• _ZITIERTER TEXT_:
*-*-*

Kasse mit Kindern
Scheinvaterschaft – Lücke im Gesetz macht’s möglich
Dieser Fall hat für Schlagzeilen gesorgt: Ein Mann aus Dortmund hat 24 Kinder – zumindest auf dem Papier. Er soll die Kinder zum Schein anerkannt haben, um Geld zu machen. Diese Geschichte ist längst kein Einzelfall. Rund 150 Millionen Euro jährlich sollen die Scheinvaterschaften den Steuerzahler kosten. Eine Lücke im Gesetz macht das möglich.

*-*-*

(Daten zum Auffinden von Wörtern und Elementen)

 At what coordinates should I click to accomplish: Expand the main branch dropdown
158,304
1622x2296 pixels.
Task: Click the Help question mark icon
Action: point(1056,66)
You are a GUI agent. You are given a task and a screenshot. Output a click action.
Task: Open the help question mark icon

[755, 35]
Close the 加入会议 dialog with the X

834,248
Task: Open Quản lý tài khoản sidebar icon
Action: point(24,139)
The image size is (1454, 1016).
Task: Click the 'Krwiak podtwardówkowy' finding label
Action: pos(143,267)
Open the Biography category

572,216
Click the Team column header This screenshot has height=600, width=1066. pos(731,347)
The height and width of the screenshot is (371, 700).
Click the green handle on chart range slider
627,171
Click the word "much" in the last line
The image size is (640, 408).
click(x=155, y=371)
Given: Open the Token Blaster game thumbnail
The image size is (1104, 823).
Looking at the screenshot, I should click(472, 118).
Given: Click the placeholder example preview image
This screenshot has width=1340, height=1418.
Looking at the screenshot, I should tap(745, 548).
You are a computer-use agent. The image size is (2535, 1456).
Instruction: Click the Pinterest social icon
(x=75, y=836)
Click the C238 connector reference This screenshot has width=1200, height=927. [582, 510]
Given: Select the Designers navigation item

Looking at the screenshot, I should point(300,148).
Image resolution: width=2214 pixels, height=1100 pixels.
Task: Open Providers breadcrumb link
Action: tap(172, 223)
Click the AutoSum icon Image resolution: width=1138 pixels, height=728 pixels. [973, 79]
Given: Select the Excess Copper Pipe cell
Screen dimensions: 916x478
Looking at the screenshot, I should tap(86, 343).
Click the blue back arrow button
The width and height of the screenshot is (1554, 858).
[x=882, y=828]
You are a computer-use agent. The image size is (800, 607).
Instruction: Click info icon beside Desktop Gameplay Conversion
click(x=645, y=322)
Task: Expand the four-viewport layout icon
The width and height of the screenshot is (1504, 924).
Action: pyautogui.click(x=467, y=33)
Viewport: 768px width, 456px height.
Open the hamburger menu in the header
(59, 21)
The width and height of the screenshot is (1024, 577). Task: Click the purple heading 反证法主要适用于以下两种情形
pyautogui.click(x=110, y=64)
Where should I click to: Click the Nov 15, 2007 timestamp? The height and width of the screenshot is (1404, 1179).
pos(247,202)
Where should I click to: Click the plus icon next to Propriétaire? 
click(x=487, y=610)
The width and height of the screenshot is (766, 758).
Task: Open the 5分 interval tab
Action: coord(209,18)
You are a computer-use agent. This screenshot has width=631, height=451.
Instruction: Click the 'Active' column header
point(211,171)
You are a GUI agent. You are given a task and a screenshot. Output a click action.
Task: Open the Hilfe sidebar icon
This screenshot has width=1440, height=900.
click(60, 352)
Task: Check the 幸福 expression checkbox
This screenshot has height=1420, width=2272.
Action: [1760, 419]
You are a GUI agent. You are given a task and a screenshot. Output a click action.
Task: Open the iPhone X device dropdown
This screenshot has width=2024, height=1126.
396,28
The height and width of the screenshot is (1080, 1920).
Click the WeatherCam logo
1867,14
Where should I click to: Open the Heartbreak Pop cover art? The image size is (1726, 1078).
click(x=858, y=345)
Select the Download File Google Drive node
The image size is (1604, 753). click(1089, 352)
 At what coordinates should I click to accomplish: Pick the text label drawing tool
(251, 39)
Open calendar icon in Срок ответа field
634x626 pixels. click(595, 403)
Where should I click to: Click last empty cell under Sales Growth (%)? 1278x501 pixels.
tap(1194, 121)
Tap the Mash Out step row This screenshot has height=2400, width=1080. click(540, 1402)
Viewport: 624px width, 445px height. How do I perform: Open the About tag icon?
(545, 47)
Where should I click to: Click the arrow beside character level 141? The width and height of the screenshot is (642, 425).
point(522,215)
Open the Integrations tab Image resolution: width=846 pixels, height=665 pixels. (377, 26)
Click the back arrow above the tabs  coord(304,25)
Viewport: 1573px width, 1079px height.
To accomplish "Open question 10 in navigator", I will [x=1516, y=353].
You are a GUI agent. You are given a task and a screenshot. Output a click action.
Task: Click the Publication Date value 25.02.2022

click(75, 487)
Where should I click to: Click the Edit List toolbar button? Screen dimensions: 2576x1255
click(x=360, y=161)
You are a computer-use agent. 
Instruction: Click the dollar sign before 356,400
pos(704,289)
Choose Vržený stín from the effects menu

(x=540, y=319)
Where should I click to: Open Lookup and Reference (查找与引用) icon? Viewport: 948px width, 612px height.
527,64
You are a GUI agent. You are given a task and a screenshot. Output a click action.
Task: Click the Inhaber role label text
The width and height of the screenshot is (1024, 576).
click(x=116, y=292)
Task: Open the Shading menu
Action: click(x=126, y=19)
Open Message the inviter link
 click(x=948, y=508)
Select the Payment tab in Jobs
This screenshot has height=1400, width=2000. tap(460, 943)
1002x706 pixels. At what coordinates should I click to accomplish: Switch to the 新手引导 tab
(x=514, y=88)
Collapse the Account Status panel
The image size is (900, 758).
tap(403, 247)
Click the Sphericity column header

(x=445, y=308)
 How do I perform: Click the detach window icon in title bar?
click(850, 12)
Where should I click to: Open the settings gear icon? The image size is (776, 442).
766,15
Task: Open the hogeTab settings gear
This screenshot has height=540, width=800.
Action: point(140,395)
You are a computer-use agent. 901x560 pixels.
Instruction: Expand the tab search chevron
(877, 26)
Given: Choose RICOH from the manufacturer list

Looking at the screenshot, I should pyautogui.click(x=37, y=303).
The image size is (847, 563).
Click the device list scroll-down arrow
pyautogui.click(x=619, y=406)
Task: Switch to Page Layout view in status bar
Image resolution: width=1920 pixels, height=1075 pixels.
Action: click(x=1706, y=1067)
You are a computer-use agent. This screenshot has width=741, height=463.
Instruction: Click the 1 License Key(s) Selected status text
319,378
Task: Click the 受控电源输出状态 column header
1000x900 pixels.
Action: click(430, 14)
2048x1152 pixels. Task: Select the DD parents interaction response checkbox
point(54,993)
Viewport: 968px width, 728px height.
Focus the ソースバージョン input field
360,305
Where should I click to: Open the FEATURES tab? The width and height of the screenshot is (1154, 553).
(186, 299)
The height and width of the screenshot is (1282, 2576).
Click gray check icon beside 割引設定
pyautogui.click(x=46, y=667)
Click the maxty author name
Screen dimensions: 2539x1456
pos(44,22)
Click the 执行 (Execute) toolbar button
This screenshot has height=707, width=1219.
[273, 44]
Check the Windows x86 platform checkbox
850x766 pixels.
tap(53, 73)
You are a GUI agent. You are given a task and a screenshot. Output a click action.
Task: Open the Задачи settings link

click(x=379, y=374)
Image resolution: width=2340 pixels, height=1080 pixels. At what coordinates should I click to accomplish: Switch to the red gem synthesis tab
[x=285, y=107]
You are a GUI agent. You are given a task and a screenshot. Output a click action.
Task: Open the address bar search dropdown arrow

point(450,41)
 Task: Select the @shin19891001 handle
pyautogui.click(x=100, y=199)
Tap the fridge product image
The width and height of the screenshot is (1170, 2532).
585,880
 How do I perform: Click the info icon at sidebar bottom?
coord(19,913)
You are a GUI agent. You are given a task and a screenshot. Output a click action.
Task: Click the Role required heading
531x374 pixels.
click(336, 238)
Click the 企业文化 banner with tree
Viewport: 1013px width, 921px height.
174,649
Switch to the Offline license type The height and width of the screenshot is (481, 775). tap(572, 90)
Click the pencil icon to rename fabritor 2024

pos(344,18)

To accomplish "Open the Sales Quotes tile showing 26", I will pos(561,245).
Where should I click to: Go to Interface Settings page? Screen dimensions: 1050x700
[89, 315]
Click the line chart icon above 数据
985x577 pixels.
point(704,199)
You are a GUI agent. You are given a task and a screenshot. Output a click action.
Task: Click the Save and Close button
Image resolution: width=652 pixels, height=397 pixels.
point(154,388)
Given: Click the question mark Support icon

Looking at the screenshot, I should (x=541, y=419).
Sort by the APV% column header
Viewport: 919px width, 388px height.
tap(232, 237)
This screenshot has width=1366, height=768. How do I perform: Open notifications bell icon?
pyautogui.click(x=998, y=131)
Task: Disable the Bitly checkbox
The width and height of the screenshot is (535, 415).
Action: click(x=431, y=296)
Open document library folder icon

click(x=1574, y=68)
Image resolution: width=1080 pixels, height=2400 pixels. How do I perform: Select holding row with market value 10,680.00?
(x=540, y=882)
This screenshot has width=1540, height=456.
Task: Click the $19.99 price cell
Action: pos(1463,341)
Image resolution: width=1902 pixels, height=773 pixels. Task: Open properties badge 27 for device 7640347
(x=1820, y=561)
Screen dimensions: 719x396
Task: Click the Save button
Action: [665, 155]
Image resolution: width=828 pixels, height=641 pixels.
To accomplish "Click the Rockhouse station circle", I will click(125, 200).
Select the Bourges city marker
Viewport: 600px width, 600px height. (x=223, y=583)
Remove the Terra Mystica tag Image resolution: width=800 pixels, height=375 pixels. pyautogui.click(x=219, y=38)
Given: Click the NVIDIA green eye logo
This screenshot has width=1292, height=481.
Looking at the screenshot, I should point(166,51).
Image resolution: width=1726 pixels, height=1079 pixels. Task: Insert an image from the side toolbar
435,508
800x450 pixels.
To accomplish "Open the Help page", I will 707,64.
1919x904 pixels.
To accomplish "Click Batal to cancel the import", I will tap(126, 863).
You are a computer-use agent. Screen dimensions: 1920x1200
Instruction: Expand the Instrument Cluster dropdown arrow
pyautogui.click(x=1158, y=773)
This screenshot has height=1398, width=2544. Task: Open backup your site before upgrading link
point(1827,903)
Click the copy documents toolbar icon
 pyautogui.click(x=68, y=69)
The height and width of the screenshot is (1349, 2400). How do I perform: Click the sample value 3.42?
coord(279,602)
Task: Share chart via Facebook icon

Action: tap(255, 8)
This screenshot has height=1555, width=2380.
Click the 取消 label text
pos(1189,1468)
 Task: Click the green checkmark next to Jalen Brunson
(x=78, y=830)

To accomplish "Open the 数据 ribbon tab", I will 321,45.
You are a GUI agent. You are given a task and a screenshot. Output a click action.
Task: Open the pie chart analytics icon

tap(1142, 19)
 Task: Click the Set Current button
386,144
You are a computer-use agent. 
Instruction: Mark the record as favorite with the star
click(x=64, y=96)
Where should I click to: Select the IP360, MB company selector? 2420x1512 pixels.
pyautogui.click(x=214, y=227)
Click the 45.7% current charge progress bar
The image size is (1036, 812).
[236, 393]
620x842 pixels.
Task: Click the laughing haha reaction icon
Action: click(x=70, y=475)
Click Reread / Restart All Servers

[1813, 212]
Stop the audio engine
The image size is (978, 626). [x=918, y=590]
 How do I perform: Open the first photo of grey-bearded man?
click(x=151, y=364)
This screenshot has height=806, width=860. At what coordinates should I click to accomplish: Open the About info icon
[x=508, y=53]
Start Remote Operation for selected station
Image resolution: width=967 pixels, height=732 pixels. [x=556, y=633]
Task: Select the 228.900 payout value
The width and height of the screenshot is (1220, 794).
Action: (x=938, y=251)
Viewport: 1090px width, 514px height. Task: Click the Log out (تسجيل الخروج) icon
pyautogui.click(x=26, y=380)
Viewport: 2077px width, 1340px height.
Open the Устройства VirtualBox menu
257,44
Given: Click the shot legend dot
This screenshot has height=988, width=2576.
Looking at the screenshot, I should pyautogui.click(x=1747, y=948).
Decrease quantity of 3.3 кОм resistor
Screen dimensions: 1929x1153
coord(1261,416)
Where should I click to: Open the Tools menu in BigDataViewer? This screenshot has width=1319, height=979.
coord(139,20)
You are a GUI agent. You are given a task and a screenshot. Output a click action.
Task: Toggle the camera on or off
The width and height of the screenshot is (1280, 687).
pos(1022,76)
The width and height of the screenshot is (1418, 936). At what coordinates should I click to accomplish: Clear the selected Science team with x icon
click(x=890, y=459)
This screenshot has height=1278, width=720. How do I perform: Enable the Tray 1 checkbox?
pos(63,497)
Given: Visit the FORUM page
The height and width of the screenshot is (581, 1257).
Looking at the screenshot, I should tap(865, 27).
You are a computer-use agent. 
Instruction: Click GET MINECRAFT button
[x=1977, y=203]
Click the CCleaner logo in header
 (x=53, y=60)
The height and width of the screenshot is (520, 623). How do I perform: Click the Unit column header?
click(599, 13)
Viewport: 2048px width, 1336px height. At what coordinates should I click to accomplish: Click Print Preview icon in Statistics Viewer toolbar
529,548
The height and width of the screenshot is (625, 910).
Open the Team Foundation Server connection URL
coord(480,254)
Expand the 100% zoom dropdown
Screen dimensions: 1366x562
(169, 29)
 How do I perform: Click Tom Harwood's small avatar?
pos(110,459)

*-*-*

Erläutern Sie mithilfe des zitierten Textes, weshalb der Mann aus Dortmund die Kinder anerkannt haben soll.

• _MUSTERLÖSUNG_: Der Mann soll die Kinder nur zum Schein anerkannt haben, um damit Geld zu machen. Auf diese Weise hat er zumindest auf dem Papier 24 Kinder.